### DATA RECORDS
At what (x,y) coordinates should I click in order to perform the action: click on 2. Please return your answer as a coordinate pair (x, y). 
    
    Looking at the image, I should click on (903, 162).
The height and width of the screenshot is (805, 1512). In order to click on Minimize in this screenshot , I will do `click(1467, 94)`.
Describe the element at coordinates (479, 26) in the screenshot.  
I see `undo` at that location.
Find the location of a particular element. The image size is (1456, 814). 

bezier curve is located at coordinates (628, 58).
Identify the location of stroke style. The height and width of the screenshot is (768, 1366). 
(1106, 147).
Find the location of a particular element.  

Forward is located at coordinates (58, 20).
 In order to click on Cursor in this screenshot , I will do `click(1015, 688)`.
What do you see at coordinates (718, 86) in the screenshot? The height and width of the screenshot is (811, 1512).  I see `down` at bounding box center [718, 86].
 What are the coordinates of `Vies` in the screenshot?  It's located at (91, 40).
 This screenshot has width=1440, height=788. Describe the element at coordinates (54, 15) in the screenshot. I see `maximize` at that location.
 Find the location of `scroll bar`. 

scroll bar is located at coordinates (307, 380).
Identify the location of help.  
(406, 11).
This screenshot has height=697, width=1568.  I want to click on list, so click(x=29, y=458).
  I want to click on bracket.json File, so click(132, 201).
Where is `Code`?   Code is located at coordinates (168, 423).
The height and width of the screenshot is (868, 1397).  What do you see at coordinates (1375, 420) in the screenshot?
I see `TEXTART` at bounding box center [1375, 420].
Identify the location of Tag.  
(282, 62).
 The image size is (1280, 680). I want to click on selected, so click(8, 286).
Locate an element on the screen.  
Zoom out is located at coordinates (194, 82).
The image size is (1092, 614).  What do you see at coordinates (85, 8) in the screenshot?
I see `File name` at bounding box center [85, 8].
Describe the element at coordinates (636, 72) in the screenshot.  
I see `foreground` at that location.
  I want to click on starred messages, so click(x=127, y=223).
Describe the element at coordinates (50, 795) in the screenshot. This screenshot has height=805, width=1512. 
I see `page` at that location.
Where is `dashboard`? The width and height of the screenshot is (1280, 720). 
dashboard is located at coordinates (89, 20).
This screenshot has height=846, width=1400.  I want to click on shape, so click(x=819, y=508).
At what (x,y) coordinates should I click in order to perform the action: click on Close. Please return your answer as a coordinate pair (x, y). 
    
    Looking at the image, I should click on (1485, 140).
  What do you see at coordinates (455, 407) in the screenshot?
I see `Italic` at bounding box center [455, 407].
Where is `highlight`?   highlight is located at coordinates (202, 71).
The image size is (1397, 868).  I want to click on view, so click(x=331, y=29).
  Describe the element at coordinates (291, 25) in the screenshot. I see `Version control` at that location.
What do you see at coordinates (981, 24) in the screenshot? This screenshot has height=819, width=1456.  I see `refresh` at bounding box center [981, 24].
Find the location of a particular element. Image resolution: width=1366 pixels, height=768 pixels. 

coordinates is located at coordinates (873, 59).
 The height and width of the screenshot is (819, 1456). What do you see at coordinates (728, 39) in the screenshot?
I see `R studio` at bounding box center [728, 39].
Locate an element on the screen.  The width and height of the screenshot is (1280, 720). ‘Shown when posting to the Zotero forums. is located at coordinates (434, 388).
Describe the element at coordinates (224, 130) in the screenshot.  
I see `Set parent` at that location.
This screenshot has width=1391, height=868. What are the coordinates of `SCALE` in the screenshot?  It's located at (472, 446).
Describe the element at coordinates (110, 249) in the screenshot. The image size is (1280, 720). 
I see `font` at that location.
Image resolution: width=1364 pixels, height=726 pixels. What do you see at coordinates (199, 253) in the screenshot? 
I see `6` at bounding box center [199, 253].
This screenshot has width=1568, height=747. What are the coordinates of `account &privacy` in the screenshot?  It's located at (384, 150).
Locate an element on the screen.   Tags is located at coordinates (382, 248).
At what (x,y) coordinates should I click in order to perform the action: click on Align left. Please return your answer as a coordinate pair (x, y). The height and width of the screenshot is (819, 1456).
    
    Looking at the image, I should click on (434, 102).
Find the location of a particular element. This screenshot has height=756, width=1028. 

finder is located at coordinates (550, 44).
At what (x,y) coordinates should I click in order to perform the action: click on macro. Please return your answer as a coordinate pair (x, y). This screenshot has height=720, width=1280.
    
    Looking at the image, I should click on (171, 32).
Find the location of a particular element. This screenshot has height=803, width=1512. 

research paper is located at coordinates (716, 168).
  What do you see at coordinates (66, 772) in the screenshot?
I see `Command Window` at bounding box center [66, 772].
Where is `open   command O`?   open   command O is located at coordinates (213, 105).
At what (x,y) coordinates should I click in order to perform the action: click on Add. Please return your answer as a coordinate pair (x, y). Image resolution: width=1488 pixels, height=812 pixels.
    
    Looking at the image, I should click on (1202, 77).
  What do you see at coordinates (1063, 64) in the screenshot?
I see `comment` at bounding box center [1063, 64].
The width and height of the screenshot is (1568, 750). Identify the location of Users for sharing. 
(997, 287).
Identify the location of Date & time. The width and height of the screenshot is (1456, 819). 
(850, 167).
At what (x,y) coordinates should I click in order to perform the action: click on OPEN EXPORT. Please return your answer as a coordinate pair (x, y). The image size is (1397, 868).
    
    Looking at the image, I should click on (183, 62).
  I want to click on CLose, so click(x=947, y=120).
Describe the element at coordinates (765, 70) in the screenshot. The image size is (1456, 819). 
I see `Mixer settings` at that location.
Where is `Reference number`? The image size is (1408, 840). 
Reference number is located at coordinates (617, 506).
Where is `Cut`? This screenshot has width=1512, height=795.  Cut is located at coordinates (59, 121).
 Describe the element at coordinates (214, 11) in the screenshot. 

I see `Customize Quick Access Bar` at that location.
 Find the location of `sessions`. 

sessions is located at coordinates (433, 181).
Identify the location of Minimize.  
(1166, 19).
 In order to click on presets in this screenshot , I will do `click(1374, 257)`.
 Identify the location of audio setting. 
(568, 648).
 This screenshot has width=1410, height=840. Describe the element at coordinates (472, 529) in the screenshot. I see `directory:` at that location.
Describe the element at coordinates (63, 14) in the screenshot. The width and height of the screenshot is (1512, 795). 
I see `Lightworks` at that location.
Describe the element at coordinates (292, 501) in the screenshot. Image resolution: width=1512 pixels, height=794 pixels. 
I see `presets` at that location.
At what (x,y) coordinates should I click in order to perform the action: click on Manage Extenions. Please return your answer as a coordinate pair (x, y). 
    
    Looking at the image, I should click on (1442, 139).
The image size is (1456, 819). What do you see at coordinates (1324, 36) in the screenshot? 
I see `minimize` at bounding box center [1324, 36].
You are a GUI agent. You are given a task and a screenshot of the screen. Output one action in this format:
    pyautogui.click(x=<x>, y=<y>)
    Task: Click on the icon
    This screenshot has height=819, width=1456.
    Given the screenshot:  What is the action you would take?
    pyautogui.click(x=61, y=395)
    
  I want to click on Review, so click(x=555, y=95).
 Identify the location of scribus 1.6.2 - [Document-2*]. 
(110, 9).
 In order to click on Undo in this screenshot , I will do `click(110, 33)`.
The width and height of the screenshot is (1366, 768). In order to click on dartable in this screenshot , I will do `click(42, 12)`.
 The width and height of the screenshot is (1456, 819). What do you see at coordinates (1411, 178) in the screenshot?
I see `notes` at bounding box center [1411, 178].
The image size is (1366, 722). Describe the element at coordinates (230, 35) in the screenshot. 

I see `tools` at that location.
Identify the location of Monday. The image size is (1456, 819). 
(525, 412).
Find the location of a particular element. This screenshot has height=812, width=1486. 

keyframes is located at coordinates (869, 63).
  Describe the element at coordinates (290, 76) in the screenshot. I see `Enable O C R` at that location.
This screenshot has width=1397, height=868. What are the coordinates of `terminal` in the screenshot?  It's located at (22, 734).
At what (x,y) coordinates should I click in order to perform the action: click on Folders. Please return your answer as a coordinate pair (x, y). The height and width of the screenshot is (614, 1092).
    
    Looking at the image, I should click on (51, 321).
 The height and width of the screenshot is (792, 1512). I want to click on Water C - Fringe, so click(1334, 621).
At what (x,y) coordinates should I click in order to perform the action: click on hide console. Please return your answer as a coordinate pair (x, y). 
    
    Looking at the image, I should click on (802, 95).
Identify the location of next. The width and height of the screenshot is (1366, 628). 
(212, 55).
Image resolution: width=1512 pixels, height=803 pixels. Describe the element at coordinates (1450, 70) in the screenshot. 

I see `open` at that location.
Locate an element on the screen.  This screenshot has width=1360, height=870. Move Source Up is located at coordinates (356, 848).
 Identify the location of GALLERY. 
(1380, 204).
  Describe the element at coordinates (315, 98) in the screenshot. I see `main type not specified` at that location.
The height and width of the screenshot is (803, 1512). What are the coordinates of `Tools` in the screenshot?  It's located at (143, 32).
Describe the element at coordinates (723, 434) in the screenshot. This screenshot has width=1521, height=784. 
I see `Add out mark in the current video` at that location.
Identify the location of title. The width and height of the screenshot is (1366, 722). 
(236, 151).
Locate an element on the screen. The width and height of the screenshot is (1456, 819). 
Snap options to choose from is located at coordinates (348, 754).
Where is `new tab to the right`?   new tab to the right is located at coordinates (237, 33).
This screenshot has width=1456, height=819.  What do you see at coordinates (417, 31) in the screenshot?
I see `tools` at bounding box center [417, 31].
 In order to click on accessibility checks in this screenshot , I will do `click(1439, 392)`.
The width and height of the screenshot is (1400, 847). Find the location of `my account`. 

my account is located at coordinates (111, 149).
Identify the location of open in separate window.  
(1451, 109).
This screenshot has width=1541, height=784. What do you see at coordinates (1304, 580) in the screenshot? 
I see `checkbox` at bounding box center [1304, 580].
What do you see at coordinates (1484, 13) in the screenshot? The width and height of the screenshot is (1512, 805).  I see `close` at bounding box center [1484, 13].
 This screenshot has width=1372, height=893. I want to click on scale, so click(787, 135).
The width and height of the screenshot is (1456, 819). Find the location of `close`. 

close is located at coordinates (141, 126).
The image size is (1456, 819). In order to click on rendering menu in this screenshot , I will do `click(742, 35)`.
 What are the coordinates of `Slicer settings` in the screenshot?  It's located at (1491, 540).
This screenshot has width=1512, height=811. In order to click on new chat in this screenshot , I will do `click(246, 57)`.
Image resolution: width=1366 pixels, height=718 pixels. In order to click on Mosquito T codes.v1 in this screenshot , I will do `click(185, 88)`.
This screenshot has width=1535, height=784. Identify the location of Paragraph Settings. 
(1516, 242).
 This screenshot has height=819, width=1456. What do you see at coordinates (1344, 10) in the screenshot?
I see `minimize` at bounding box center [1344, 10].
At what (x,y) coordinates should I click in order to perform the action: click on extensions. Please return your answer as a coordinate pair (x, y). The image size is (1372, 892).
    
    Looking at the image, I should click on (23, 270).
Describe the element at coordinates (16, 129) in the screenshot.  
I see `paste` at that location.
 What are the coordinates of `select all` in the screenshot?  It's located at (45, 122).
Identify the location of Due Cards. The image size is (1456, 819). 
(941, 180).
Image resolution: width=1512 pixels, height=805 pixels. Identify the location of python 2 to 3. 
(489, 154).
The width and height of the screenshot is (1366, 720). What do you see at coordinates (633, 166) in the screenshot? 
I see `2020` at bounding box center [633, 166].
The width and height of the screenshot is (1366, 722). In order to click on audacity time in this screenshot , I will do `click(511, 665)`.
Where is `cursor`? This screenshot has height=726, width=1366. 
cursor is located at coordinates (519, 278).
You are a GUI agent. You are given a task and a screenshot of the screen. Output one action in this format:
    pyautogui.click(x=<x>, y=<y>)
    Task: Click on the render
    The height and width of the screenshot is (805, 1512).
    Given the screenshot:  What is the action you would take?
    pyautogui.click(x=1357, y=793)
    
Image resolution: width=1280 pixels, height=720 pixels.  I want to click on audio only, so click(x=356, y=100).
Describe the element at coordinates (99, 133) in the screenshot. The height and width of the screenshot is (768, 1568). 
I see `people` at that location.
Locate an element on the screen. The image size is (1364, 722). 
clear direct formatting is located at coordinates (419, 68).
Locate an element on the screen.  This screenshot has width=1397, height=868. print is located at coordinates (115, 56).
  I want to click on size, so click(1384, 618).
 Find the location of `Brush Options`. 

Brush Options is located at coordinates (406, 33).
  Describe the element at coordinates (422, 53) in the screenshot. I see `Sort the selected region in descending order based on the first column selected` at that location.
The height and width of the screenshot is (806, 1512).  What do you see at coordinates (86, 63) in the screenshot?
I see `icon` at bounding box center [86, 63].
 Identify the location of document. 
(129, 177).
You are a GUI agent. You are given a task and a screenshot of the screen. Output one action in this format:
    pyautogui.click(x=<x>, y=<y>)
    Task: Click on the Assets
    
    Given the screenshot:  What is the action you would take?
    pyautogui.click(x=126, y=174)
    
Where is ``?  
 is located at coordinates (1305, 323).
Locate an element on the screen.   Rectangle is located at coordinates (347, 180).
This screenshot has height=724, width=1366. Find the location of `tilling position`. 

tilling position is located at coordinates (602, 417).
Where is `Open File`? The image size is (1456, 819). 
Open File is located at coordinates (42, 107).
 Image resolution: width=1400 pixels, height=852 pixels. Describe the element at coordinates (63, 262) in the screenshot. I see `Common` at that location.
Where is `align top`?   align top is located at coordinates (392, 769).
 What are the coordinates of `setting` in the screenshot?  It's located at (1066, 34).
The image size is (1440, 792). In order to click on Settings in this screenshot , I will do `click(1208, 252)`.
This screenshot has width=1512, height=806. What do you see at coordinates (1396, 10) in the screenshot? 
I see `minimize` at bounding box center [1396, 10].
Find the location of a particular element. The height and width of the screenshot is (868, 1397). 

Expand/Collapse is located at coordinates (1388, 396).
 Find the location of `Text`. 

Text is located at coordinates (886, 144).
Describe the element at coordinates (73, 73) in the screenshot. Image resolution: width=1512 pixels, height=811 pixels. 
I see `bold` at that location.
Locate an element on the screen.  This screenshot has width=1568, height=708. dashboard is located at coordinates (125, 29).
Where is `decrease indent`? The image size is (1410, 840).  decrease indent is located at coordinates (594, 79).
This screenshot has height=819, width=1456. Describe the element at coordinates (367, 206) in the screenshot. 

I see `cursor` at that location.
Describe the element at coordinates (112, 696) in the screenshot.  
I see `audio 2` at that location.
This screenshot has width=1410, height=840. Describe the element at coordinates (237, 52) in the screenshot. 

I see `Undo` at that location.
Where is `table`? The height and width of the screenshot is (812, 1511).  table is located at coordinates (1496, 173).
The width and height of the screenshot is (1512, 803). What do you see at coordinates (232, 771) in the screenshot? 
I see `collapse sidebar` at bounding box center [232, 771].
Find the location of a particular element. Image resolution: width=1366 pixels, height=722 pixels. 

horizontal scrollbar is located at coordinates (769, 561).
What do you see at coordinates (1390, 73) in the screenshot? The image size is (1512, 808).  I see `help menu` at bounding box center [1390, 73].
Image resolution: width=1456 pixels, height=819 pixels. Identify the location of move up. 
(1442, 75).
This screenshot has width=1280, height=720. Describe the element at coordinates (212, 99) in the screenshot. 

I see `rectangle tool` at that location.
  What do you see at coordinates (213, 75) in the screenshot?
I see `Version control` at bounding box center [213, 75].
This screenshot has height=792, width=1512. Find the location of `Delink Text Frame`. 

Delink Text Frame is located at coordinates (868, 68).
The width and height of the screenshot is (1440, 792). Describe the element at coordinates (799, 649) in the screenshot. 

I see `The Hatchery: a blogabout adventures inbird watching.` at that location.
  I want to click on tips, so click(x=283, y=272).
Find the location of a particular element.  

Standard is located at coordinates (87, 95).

### STATED EXERCISE
Repeat everything in the records from the line containing "coordinates (168, 423)." down to the line containing "center [1375, 420].", including both of those lines.

### PROBLEM SOLUTION
Where is `Code`?   Code is located at coordinates (168, 423).
The height and width of the screenshot is (868, 1397).  What do you see at coordinates (1375, 420) in the screenshot?
I see `TEXTART` at bounding box center [1375, 420].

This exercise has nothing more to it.